### WORK ORDER 1:
In the DNA passage below, copy word for word the portion starting with "Nucleotides and Bases" and going on through "bases contain nitrogen.".
### WORK ORDER 2:
Do these statements agree with the DNA passage below? Answer yes or no for each, quoting the deciding words. (a) Pyrimidine bases are larger than purine bases. (b) The nucleotide pairs are joined by hydrogen bonds. (c) Guanine belongs to the pyrimidine group.

-- QUOTED PASSAGE follows --

Base pairs are an integral constituent of DNA. You can use the complementary base pairing rule to determine the sequence of bases in a strand of DNA, if you know the sequence in the corresponding strand. The rule works because each type of base bonds to only one other type.
Structure of DNA
DNA consists of pairs of nucleotides on a sugar and phosphate backbone. There are four nucleotides: adenine, thymine, guanine and cytosine. Each type of nucleotide pairs with only one other type. Hydrogen bonds connect the nucleotide pairs. The nucleotide pairs, along with the sugar and phosphate backbone, form a ladder-like structure that twists to form the well-known double helix structure of DNA. Each side of the ladder is known as a strand of DNA.
Nucleotides and Bases
Nucleotides consist of five carbon atoms, a phosphate group and a base. Each type of nucleotide has a base with a different structure but all bases contain nitrogen.
The four bases can be split into two groups: purine and pyrimidine bases. Purine bases are made of a six-atom ring and a five-atom ring joined by two shared atoms. Pyrimidine bases are smaller and comprise only one six-atom ring. Adenine and guanine are purine bases and thymine and cytosine are pyrimidine bases.

-- QUOTED PASSAGE concluded --
-- DATA EXCERPTS follows --

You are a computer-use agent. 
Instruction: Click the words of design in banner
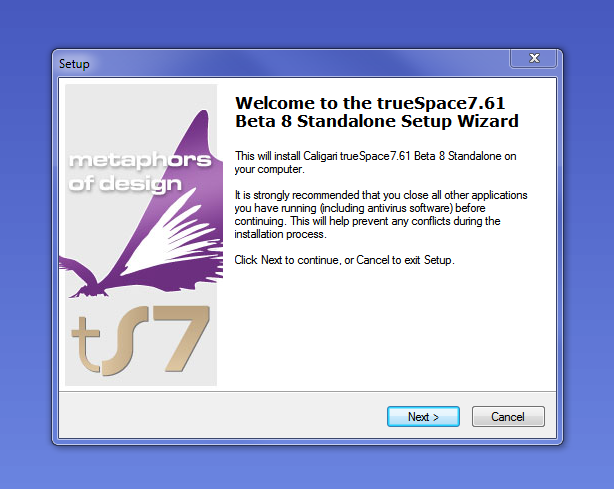point(125,184)
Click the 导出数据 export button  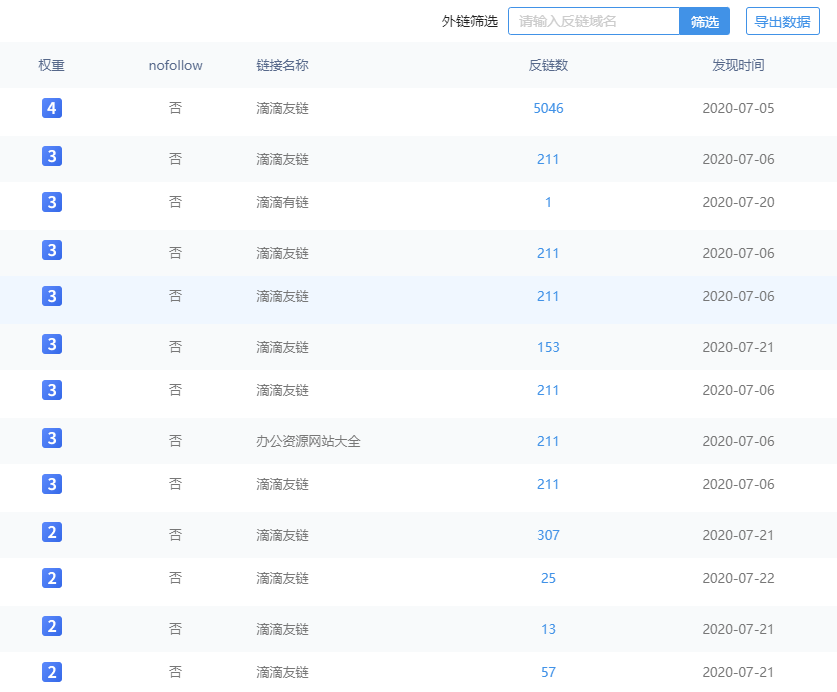(782, 21)
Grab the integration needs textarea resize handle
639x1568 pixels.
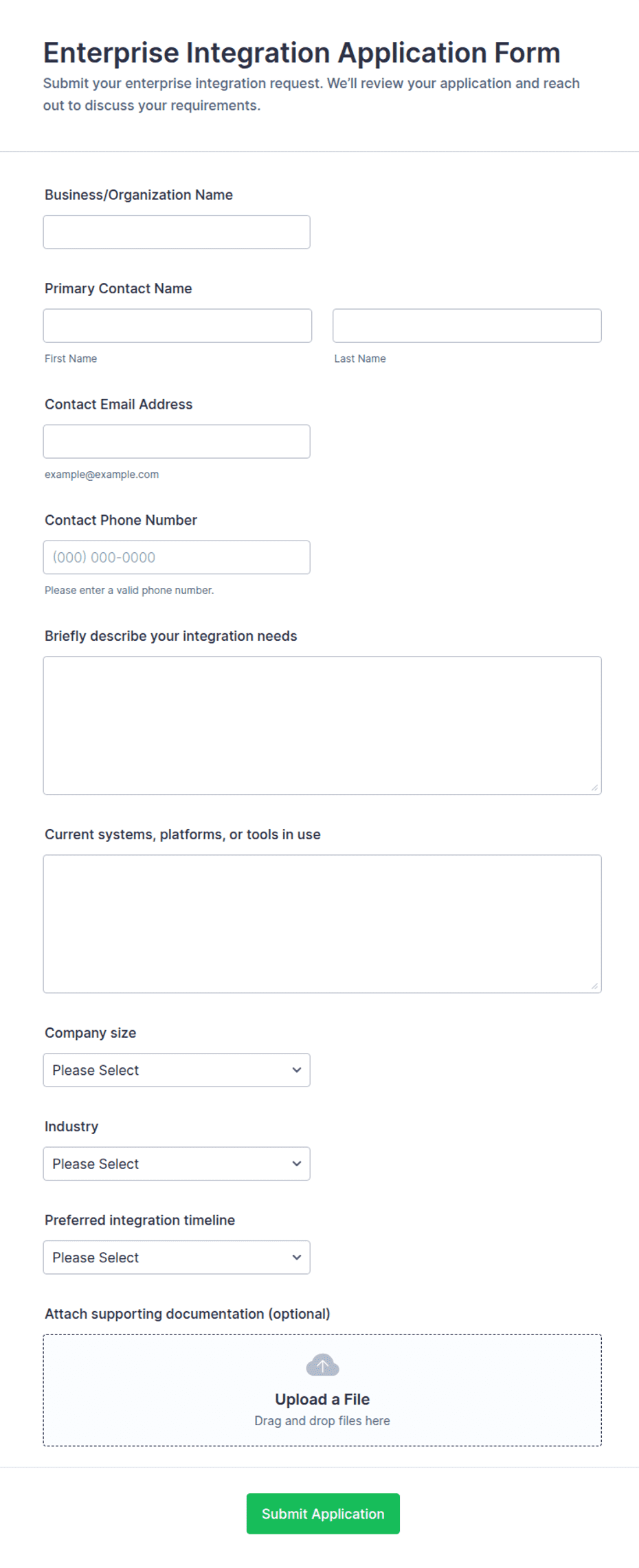coord(594,788)
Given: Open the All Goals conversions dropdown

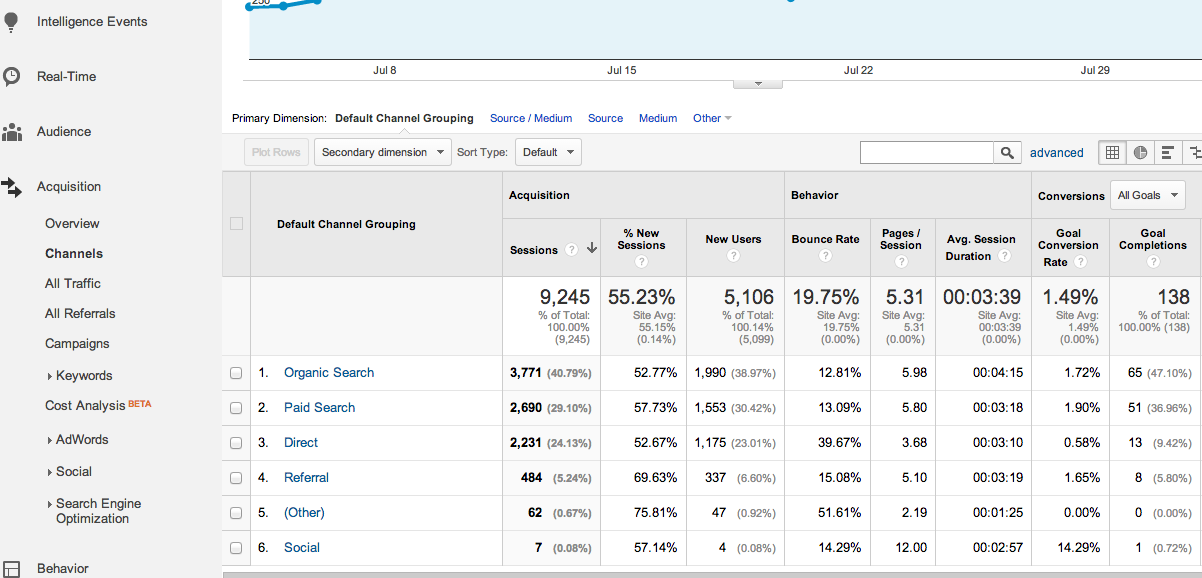Looking at the screenshot, I should 1147,195.
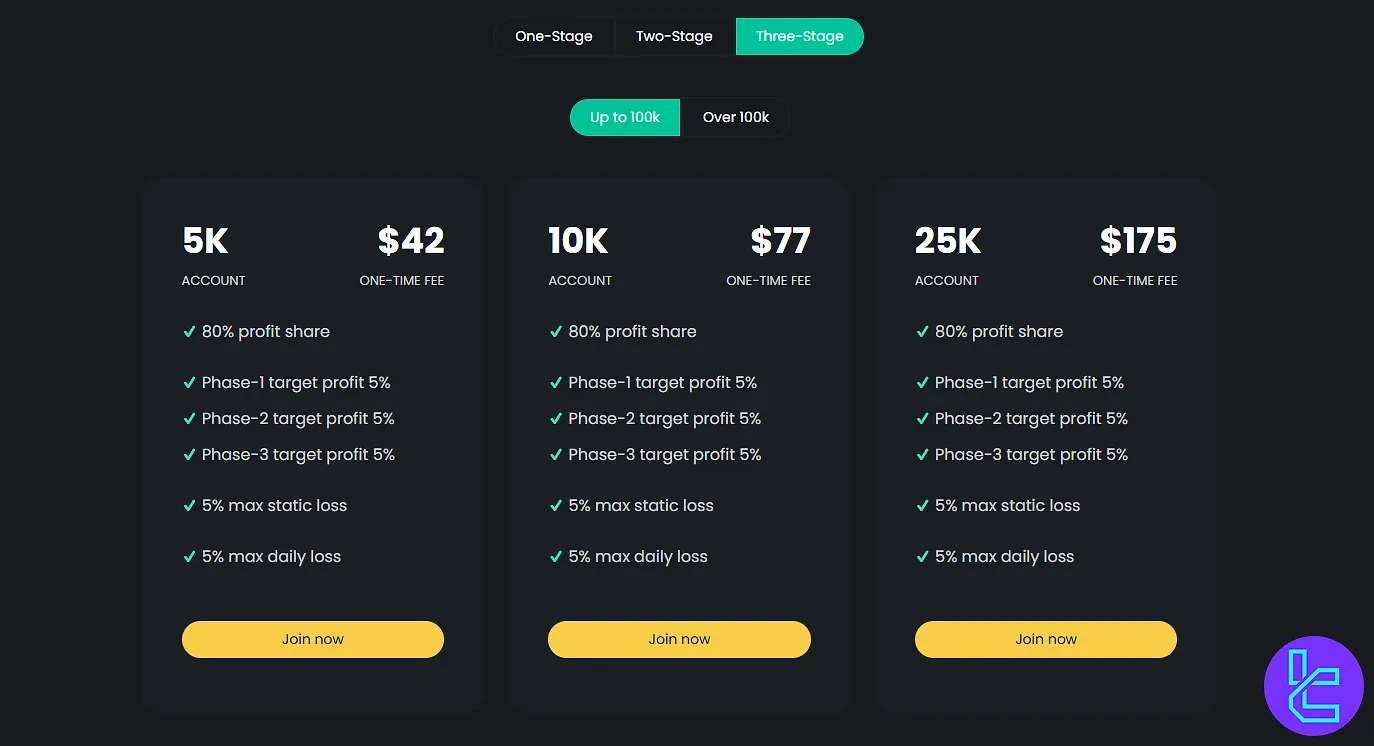Join now for the 25K account

(x=1046, y=639)
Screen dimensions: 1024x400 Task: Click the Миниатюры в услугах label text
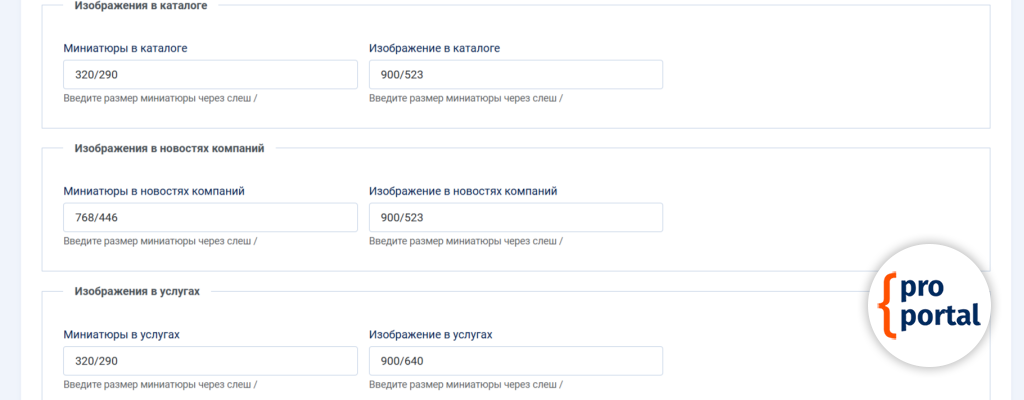pyautogui.click(x=121, y=334)
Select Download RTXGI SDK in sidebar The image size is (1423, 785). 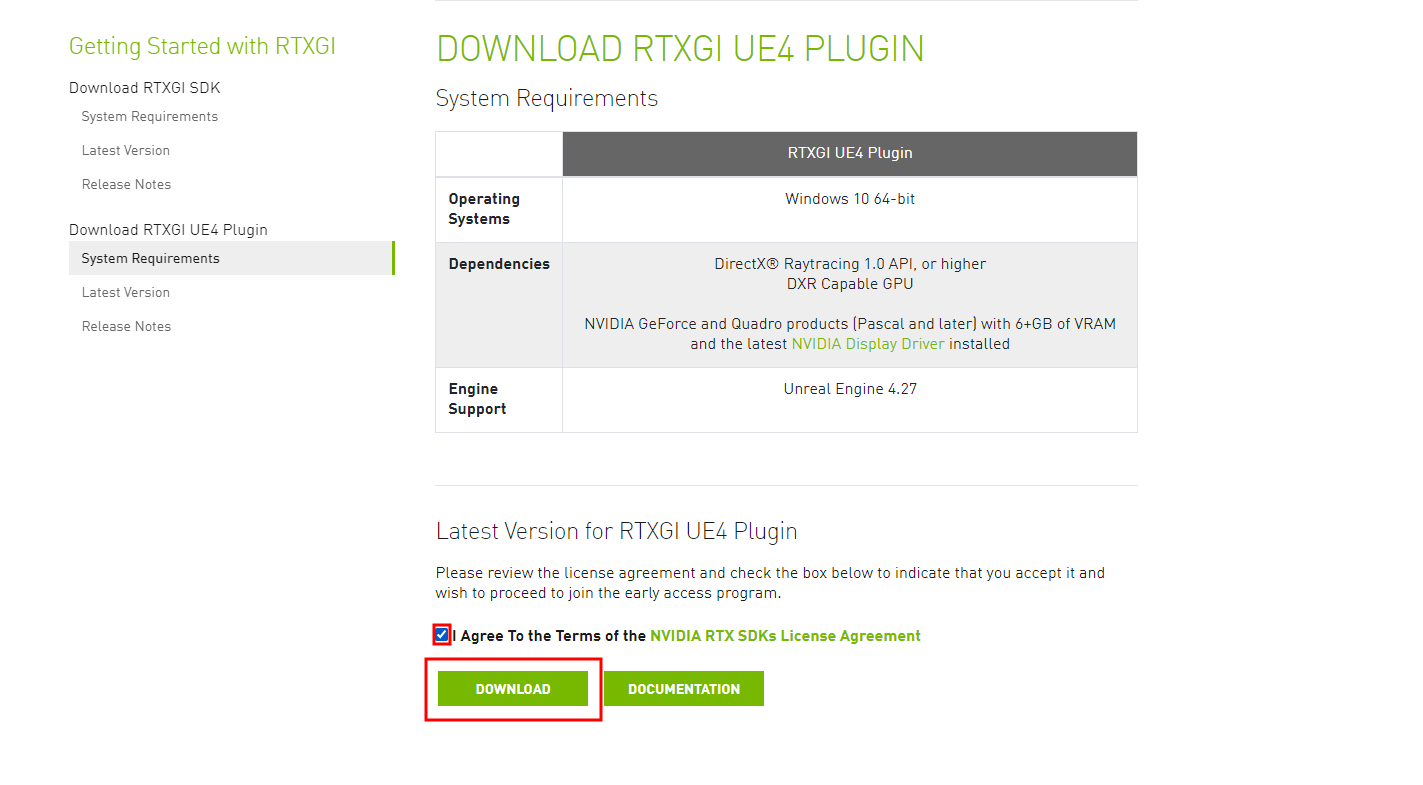[145, 88]
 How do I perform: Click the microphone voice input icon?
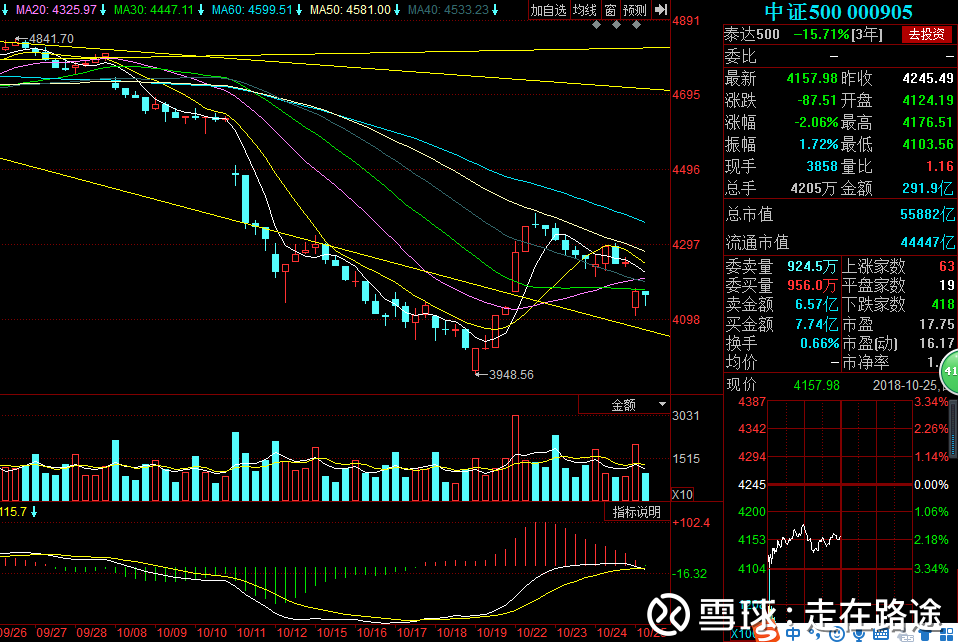858,635
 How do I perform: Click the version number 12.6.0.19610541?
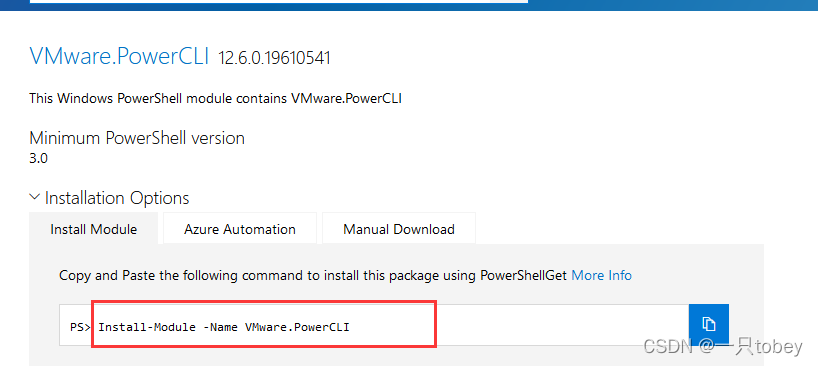(274, 58)
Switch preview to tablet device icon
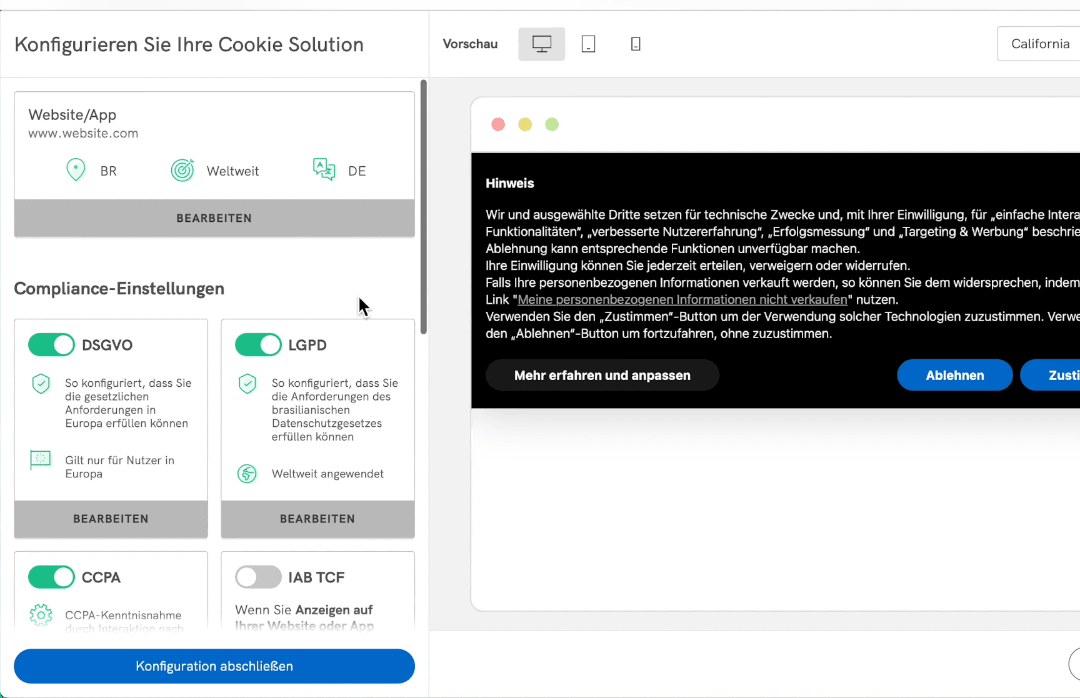Screen dimensions: 1080x698 coord(589,44)
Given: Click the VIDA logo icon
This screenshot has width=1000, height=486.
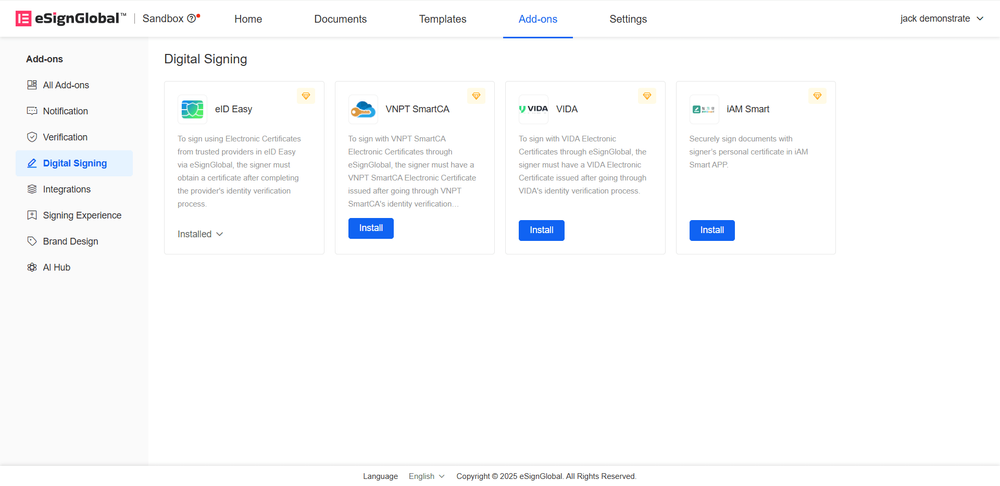Looking at the screenshot, I should pos(533,109).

-- DATA EXCERPTS concluded --

### EXERCISE SOLUTION 1:
Nucleotides and Bases
Nucleotides consist of five carbon atoms, a phosphate group and a base. Each type of nucleotide has a base with a different structure but all bases contain nitrogen.

### EXERCISE SOLUTION 2:
(a) No: "Pyrimidine bases are smaller and comprise only one six-atom ring."
(b) Yes: "Hydrogen bonds connect the nucleotide pairs."
(c) No: "Adenine and guanine are purine bases"